If, as Burkett contends, a trans woman who has lived for most of their life as a man cannot understand what it feels like to be a woman, then a woman certainly has no idea what it feels like to be trans woman. And if a trans woman should not define what it means to be a woman, neither, really, should anyone as that path is paved with generalisations. Burkett’s list of sample experiences that make a woman (“the onset of their periods in the middle of a crowded subway&rdquois as reductive as the signifiers of femininity (cleavage and nail polish) Jenner references, which cause Burkett such rage. In any event, surely Jenner’s belief that she needs such accoutrements in order to look acceptably feminine could just as easily be cited as a near universal experience for women. As for the contention that trans women “undermine almost a century of hard-fought arguments that the very definition of female is a social construct that has subordinated us”, well, considering all that feminism has accomplished, I reckon it will probably survive Vanity Fair dressing up Caitlyn Jenner in a tight dress.
But Burkett’s piece and the furore around it exemplify the problems in discussing trans issues. Among Burkett’s ultimately alienating rage and unhelpful analogies, she raises reasonable arguments, which is why her article struck a chord for so many. The mainstreaming of transgenderism is a new world, and that means questions will be asked, and that’s a good thing. It means people want to understand. What does Caitlyn Jenner, who became famous as an Olympic decathlete – competing in an event from which womenare still excluded – mean when she says she always felt more like a woman?
And speaking of sport, how to carve out a space for transgender athletes such as Fallon Fox, a trans woman who is a mixed martial arts athlete and fights against women – some of whom have complained that Fallon, having been born a man, has an inherent physical advantage? These are reasonable questions, but they are, in certain quarters, shouted down by accusations that the questioner is transphobic or a “terf” (trans-exclusionary radical feminist), which is why Burkett’s article felt to some like the release of a pressure valve, for all its faults.

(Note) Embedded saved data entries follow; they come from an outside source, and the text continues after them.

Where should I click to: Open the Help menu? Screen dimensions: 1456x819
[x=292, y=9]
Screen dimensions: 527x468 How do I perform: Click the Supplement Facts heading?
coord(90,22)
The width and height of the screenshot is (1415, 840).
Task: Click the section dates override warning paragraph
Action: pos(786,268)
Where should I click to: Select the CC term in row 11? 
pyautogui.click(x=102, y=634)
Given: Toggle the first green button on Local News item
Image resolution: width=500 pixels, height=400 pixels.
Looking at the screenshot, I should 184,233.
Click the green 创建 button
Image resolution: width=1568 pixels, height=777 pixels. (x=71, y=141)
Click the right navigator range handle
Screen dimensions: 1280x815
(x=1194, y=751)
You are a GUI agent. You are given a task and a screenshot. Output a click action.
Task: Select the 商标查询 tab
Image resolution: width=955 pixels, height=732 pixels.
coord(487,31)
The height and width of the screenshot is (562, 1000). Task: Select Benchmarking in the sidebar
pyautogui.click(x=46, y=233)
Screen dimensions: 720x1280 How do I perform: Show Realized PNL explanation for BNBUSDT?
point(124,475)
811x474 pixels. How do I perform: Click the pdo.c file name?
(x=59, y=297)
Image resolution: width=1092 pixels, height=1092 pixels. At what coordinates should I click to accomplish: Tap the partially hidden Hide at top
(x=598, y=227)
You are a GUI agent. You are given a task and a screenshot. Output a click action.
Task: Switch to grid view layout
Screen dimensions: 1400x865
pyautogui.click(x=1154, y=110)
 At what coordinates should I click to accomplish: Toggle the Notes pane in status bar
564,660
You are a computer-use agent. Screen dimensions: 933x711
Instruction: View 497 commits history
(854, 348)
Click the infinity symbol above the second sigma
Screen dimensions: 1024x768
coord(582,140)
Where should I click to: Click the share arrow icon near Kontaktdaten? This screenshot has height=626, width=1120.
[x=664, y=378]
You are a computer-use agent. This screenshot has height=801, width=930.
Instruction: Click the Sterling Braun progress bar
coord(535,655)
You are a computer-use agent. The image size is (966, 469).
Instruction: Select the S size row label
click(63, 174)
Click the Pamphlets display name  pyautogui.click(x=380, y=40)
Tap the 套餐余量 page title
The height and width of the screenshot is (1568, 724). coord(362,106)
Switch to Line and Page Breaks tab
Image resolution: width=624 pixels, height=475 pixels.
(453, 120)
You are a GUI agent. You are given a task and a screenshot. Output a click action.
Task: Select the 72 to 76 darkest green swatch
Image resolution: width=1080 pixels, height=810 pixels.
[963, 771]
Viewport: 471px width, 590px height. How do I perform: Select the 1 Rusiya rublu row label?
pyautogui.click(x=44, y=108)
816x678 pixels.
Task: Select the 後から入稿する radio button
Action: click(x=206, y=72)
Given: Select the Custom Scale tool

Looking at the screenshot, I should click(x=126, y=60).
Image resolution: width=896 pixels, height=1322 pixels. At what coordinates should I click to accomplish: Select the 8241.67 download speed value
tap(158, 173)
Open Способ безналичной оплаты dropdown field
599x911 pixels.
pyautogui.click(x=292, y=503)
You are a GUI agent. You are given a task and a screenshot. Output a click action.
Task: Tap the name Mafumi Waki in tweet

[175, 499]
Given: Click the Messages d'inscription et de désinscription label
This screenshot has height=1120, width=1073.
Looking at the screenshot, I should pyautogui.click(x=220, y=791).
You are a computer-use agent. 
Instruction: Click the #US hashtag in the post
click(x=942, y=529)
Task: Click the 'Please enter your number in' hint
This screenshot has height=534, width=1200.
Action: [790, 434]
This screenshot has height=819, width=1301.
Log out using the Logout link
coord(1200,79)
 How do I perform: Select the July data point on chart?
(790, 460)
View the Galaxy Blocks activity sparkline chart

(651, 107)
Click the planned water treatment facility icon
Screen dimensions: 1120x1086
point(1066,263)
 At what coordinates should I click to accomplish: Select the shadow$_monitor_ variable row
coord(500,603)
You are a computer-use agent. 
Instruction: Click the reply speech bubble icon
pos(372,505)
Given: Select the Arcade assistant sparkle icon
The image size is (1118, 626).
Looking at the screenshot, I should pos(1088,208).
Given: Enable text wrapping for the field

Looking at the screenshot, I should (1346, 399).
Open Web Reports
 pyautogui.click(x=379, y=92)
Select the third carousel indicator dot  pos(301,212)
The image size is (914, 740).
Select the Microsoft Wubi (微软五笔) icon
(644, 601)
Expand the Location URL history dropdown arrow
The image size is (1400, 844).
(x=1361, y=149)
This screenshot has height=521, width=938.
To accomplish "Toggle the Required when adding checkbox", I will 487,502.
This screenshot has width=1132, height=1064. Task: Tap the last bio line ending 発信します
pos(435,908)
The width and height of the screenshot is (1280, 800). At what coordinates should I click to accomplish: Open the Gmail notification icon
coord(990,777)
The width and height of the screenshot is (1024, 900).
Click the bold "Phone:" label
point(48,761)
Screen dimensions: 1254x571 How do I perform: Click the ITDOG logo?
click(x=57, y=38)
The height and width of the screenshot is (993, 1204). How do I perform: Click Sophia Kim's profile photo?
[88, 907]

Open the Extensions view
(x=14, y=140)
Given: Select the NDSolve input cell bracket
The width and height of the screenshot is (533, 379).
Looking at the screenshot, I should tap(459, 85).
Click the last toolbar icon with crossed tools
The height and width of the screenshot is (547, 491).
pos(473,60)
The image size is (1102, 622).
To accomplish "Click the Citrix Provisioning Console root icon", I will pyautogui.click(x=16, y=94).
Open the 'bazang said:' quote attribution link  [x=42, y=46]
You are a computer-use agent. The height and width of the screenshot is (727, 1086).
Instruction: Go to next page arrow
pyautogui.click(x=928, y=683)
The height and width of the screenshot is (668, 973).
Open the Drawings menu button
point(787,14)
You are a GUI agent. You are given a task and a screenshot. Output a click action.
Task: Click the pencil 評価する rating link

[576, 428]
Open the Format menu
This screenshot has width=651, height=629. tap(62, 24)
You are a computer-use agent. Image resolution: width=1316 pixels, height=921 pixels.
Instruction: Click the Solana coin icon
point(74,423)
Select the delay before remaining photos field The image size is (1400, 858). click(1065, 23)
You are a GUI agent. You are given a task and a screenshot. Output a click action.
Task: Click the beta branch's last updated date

Some feminists, including Burkett, say that the rush to embrace transgenderism after so many years of exclusion has slammed down any room for debate. Arguments from the more extremist fringes have not helped, such as when the activist Martha Plimpton was widely criticised last year for using the word “vagina” about a benefit for Texas abortion funding. To reference female genitalia, Plimpton was told, is “exclusionary” because trans women are born without one. But these extremist wings, while loud, are no more representative of the wider trans movement than the radical feminist events that explicitly exclude trans women are reflective of feminism. Just as the experience of the hugely privileged and near universally praised Caitlyn Jenner, for that matter, is hardly representative of that of the average trans person.
Among all the talk of Jenner’s bravery, questions should still be asked. Because perhaps the biggest irony to debates about the trans movement is that, while they get bogged down too often in one-upmanship, academic posturing and hysteria, the growing acceptance of trans people themselves shows a realisation of an underlying truth: we are all just humans.